==== SOURCE TEXT ====
What Is A Misdemeanor Offense in Arizona?
Misdemeanor offenses are criminal offenses in Arizona and they do stay on your criminal record. One way to think of misdemeanor offenses is to think of them in context with other other Arizona offenses. A misdemeanor offense is considered worse than a petty offense, but not as bad a felony offense in Arizona.
Misdemeanors in Arizona vary by class, classes 1 -3, a class 1 misdemeanor being the most serious of the 3. While a good defense attorney or criminal defense attorney can lessen penalties of even have charges dismissed, here are the maximum penalties for misdemeanors in Arizona.
Penalties For Misdemeanor Offenses in Arizona
Class 1 Misdemeanor
- 6 months jail, ARS 13-707(1).
- $2500 (plus an 83% surcharge), ARS 13-802(A).
- 3 years of probation, ARS 13-902(5).
Class 2 Misdemeanor
- 4 months jail, ARS 13-707(2).
- $750 (plus an 83% surcharge), ARS 13-802(B).
- 2 years of probation, ARS 13-902(6).
Class 3 Misdemeanor
- 1 month jail, ARS 13-707(3).
- $500 (plus 83% surcharge), ARS 13-802(C).
- 1 year of probation, ARS 13-902(7).
==== DATASET EXTRACT ====
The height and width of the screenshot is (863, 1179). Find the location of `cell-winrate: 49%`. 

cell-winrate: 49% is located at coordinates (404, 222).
====
TASK REQUIREMENTS →
A. From the text on Arizona misdemeanors, output the passage that begins at the words "What Is A Misdemeanor" and stops after the words "misdemeanors in Arizona.".
B. Pick up the text on Arizona misdemeanor penalties after its last line and continue it.

TASK RESPONSES →
A.
What Is A Misdemeanor Offense in Arizona?
Misdemeanor offenses are criminal offenses in Arizona and they do stay on your criminal record. One way to think of misdemeanor offenses is to think of them in context with other other Arizona offenses. A misdemeanor offense is considered worse than a petty offense, but not as bad a felony offense in Arizona.
Misdemeanors in Arizona vary by class, classes 1 -3, a class 1 misdemeanor being the most serious of the 3. While a good defense attorney or criminal defense attorney can lessen penalties of even have charges dismissed, here are the maximum penalties for misdemeanors in Arizona.

B.
Other Collateral Consequences Of A Misdemeanor Conviction
- Immigration Rights – If you are not a citizen of the United States, being found guilty of a crime may impact your immigration rights to apply for citizenship or remain in the United States legally.
- Court Ordered Counseling – You may be ordered to be placed in counseling for drug, anger management, domestic violence, or moral recognition counseling.
- Unsupervised Probation – You may be placed on probation if convicted of a misdemeanor offense. You must report to a probation officer on a regular basis if ordered on supervised probation.
- Right to Possess Firearm– Under Federal Law if you are convicted of certain domestic violence offenses, your right to possess or purchase a firearm can be revoked.
- Restitution – If you are convicted of a misdemeanor offense and the alleged victim is found by the court to have suffered economic loss as a result of the criminal conduct, you could be ordered to pay restitution.
Examples of arizona misdemeanor offenses
In Arizona, misdemeanor assault can be charged as either a class 1, 2 or 3 misdemeanor.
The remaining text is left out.